> _Work instruction_
When responding, copy every record below exactly as it appears.

Dataset entries section start

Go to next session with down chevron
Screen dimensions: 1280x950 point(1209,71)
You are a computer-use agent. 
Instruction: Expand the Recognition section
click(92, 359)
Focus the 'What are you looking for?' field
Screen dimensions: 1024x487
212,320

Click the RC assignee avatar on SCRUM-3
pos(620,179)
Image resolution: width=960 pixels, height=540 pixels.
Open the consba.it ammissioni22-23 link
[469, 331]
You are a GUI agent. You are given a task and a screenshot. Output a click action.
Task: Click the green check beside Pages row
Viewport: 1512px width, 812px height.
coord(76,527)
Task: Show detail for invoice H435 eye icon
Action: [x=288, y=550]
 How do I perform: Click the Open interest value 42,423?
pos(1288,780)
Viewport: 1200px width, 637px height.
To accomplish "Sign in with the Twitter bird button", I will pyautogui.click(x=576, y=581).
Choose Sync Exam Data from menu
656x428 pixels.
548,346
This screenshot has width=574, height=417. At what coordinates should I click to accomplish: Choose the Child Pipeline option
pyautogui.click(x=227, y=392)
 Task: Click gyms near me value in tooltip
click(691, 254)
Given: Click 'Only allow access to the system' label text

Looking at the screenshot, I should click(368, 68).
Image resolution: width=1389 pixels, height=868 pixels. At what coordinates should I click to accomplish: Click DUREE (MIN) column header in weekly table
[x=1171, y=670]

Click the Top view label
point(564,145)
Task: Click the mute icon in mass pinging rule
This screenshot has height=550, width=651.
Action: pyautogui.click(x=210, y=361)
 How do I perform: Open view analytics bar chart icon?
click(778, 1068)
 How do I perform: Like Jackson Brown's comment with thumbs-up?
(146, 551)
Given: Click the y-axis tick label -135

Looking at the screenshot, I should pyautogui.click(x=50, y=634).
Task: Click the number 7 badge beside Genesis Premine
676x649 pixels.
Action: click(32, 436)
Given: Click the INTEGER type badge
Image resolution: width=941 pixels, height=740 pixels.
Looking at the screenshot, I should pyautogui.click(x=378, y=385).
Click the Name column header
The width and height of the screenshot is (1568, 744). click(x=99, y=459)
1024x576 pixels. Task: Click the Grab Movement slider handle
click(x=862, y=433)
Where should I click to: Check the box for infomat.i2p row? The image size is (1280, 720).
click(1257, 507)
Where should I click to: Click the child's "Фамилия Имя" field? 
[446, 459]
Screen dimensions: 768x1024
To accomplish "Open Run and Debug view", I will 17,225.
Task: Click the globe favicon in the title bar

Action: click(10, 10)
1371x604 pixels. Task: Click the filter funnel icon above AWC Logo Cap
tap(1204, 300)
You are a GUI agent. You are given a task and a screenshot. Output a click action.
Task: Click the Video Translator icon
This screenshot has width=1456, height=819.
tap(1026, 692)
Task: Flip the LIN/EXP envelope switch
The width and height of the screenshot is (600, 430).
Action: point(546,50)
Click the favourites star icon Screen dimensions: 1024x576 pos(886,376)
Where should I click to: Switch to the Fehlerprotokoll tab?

Dataset entries section end

> _The answer_
Go to next session with down chevron
Screen dimensions: 1280x950 point(1209,71)
You are a computer-use agent. 
Instruction: Expand the Recognition section
click(92, 359)
Focus the 'What are you looking for?' field
Screen dimensions: 1024x487
212,320

Click the RC assignee avatar on SCRUM-3
pos(620,179)
Image resolution: width=960 pixels, height=540 pixels.
Open the consba.it ammissioni22-23 link
[469, 331]
You are a GUI agent. You are given a task and a screenshot. Output a click action.
Task: Click the green check beside Pages row
Viewport: 1512px width, 812px height.
coord(76,527)
Task: Show detail for invoice H435 eye icon
Action: [x=288, y=550]
 How do I perform: Click the Open interest value 42,423?
pos(1288,780)
Viewport: 1200px width, 637px height.
To accomplish "Sign in with the Twitter bird button", I will pyautogui.click(x=576, y=581).
Choose Sync Exam Data from menu
656x428 pixels.
548,346
This screenshot has width=574, height=417. At what coordinates should I click to accomplish: Choose the Child Pipeline option
pyautogui.click(x=227, y=392)
 Task: Click gyms near me value in tooltip
click(691, 254)
Given: Click 'Only allow access to the system' label text

Looking at the screenshot, I should click(368, 68).
Image resolution: width=1389 pixels, height=868 pixels. At what coordinates should I click to accomplish: Click DUREE (MIN) column header in weekly table
[x=1171, y=670]

Click the Top view label
point(564,145)
Task: Click the mute icon in mass pinging rule
This screenshot has height=550, width=651.
Action: pyautogui.click(x=210, y=361)
 How do I perform: Open view analytics bar chart icon?
click(778, 1068)
 How do I perform: Like Jackson Brown's comment with thumbs-up?
(146, 551)
Given: Click the y-axis tick label -135

Looking at the screenshot, I should pyautogui.click(x=50, y=634).
Task: Click the number 7 badge beside Genesis Premine
676x649 pixels.
Action: click(32, 436)
Given: Click the INTEGER type badge
Image resolution: width=941 pixels, height=740 pixels.
Looking at the screenshot, I should pyautogui.click(x=378, y=385).
Click the Name column header
The width and height of the screenshot is (1568, 744). click(x=99, y=459)
1024x576 pixels. Task: Click the Grab Movement slider handle
click(x=862, y=433)
Where should I click to: Check the box for infomat.i2p row? The image size is (1280, 720).
click(1257, 507)
Where should I click to: Click the child's "Фамилия Имя" field? 
[446, 459]
Screen dimensions: 768x1024
To accomplish "Open Run and Debug view", I will 17,225.
Task: Click the globe favicon in the title bar

Action: click(10, 10)
1371x604 pixels. Task: Click the filter funnel icon above AWC Logo Cap
tap(1204, 300)
You are a GUI agent. You are given a task and a screenshot. Output a click action.
Task: Click the Video Translator icon
This screenshot has width=1456, height=819.
tap(1026, 692)
Task: Flip the LIN/EXP envelope switch
The width and height of the screenshot is (600, 430).
Action: point(546,50)
Click the favourites star icon Screen dimensions: 1024x576 pos(886,376)
Where should I click to: Switch to the Fehlerprotokoll tab?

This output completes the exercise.